How can I achieve this in R and SPSS?
 A: Turning my comment to an answer, the sm package offers non-parametric ANCOVA as sm.ancova. Here is a toy example:
data(anorexia, package="MASS")
anorexia$Treat <- relevel(anorexia$Treat , ref="Cont") 
# visual check for the parallel group assumption
xyplot(Postwt ~ Prewt, data=anorexia, groups=Treat, aspect="iso", type=c("p","r"),
       auto.key=list(space="right", lines=TRUE, points=FALSE))
# fit two nested models (equal and varying slopes across groups)
anorex.aov0 <- aov(Postwt ~ Prewt + Treat, data=anorexia) # ≈ lm(Postwt ~ Prewt + Treat + offset(Prewt), data=anorexia)
anorex.aov1 <- aov(Postwt ~ Prewt * Treat, data=anorexia) 

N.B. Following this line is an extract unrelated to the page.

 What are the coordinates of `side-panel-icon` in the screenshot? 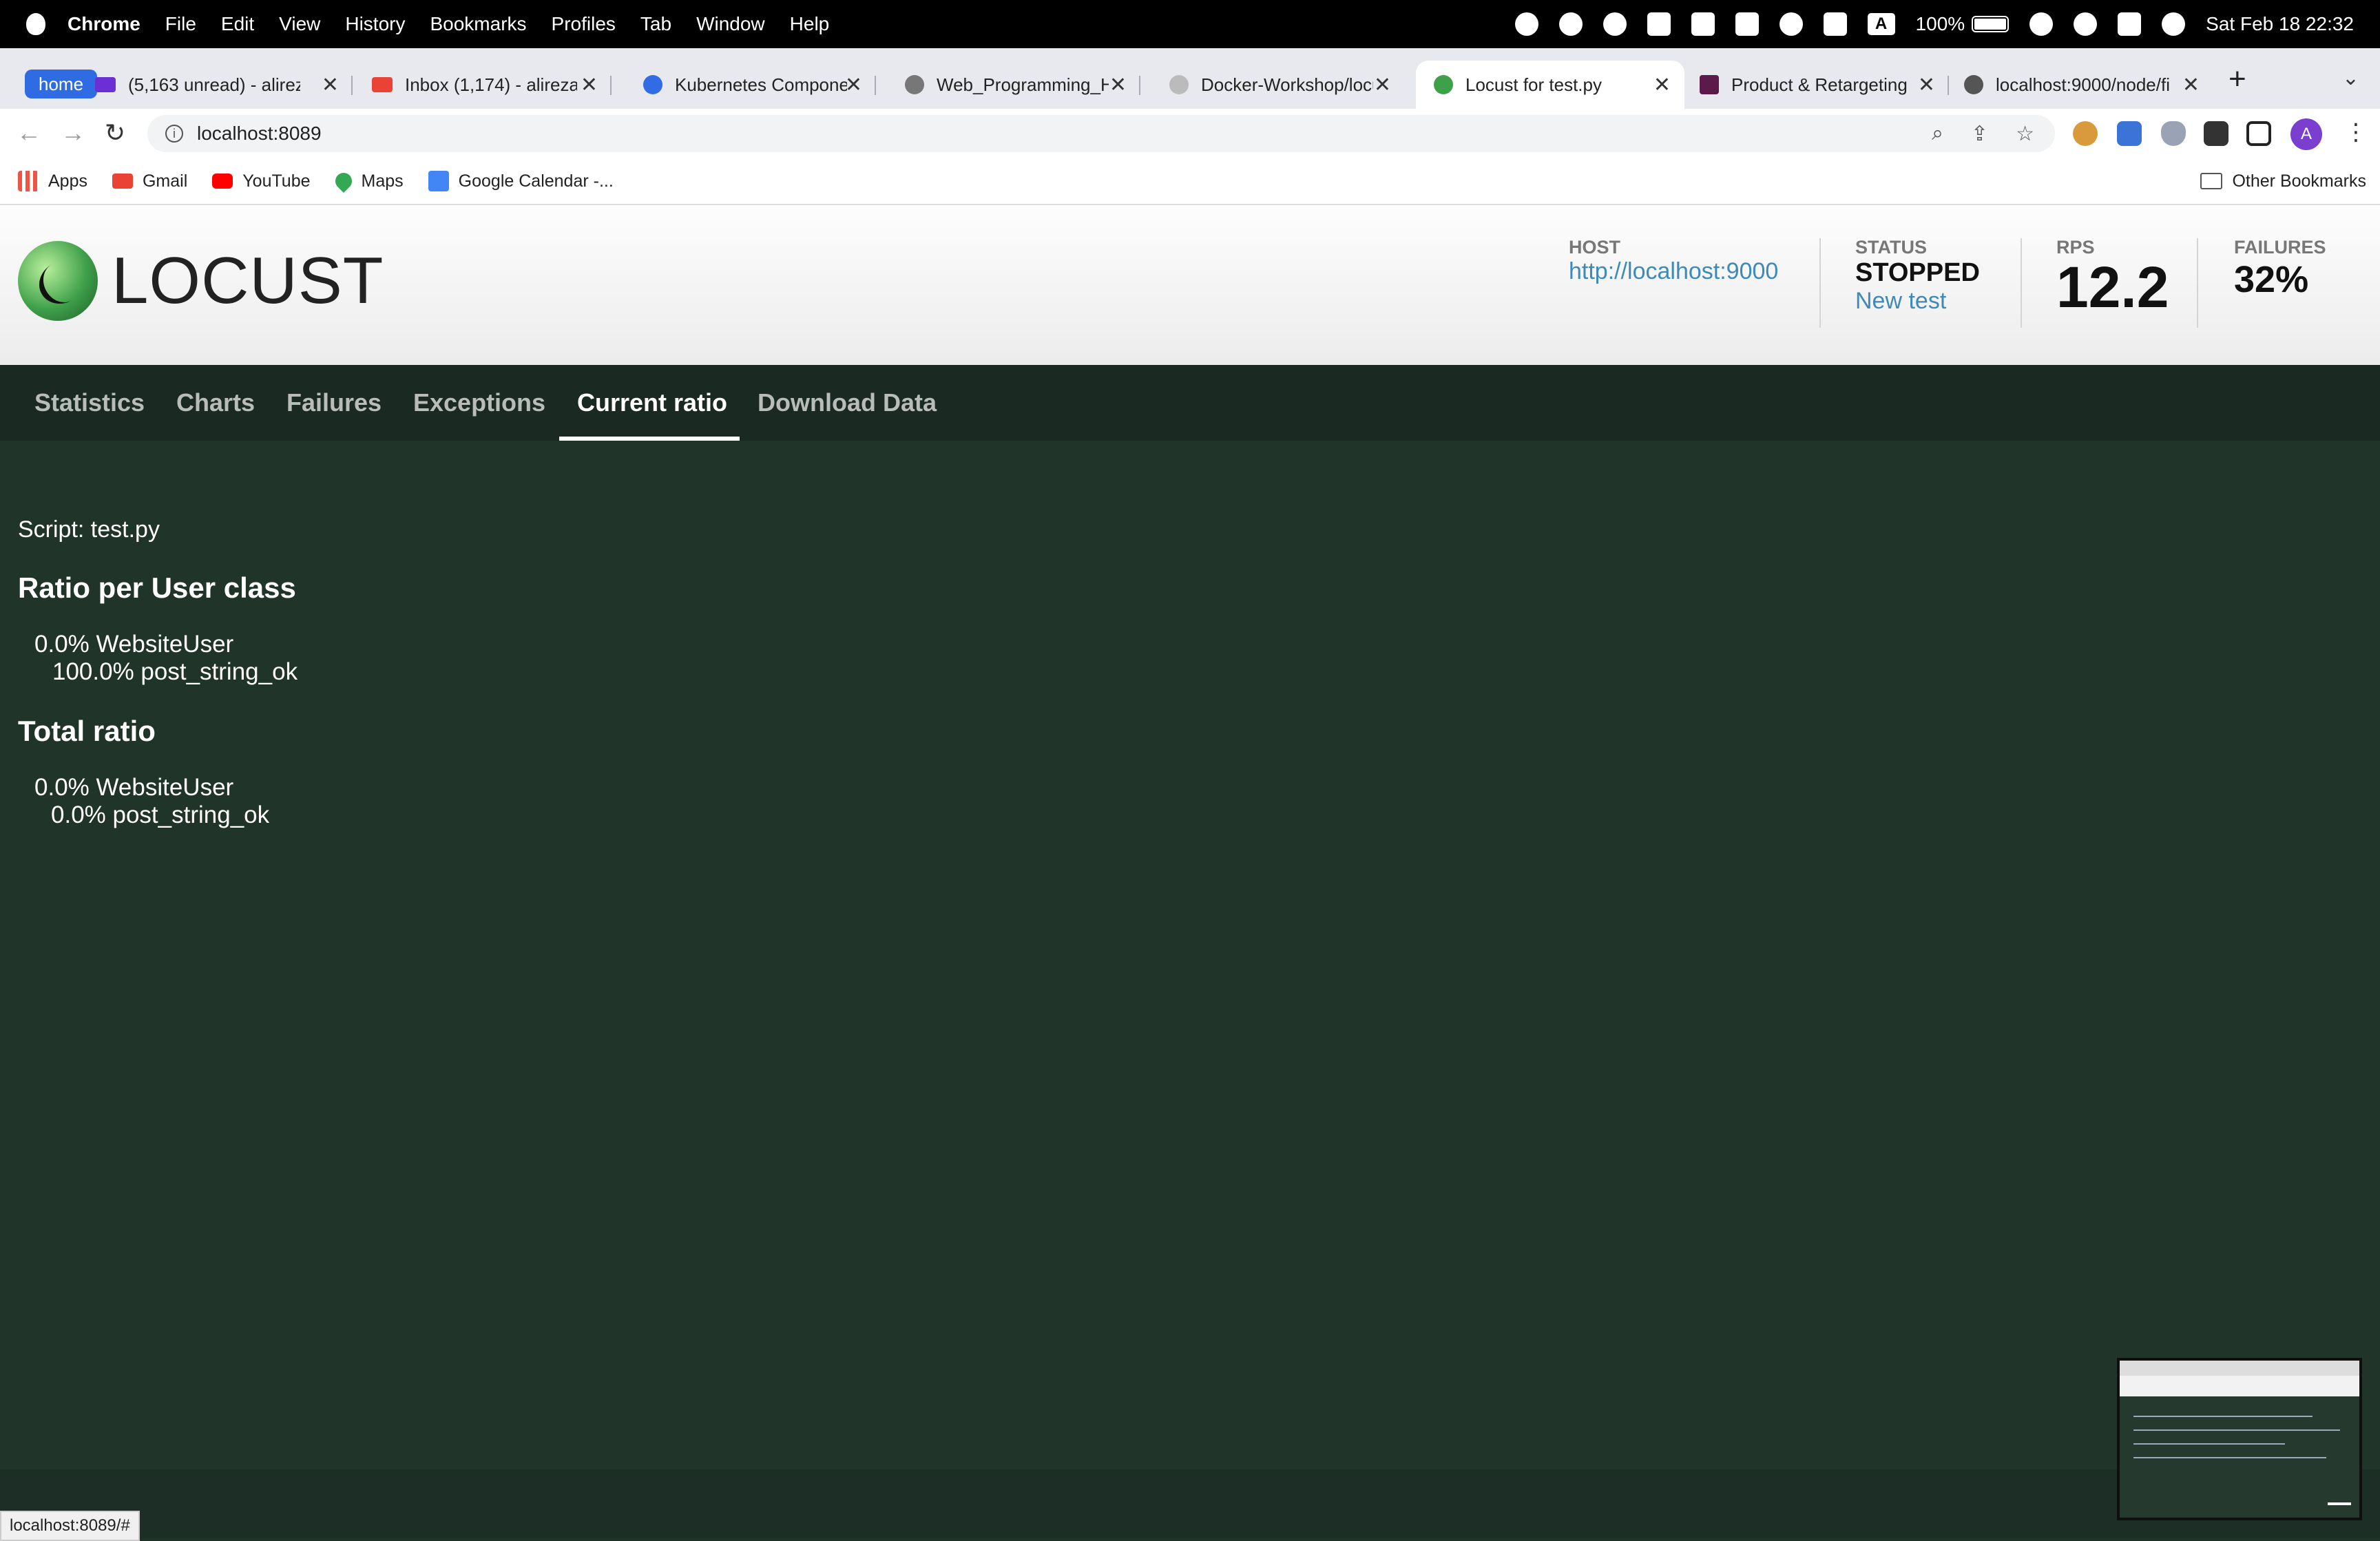 It's located at (2258, 134).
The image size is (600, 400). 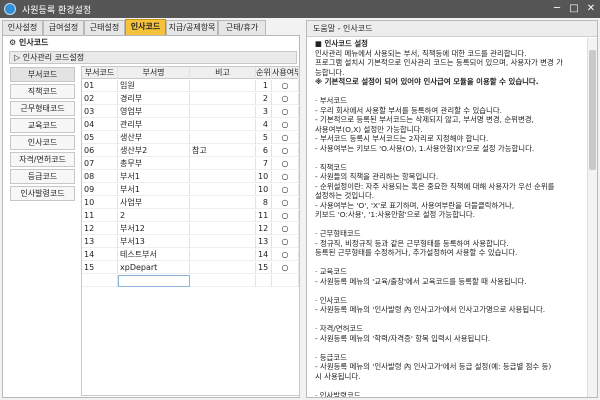 I want to click on table-row: 11 2 11 ○, so click(x=190, y=216).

# check if we need the interaction term
anova(anorex.aov0, anorex.aov1)
summary.lm(anorex.aov1)


The above shows that the parallel group assumption is not realistic and that we must account for the interaction (p=0.007) between the factor group and continuous covariate.
Here is what we would get with sm.ancova, with default smoothing parameter and equal-group as the reference model:
> with(anorexia, ancova.np <- sm.ancova(Prewt, Postwt, Treat, model="equal"))
Test of equality :  h =  1.90502    p-value =  0.0036 
Band available only to compare two groups.


There is another R package for non-parametric ANCOVA (I haven't tested it, though): fANCOVA, with T.aov allowing to test for the equality of nonparametric curves or surfaces based on an ANOVA-type statistic.
A: If relation between both regression models are linear, the function sen.adichie from NSM3 package (https://cran.r-project.org/web/packages/NSM3/) test the parallelism of several regression lines.
And a Kruskal-Wallis test of aligned observations (ao_ij = y_ij - b x_ij) can to test the elevations (intercepts) of parallel lines.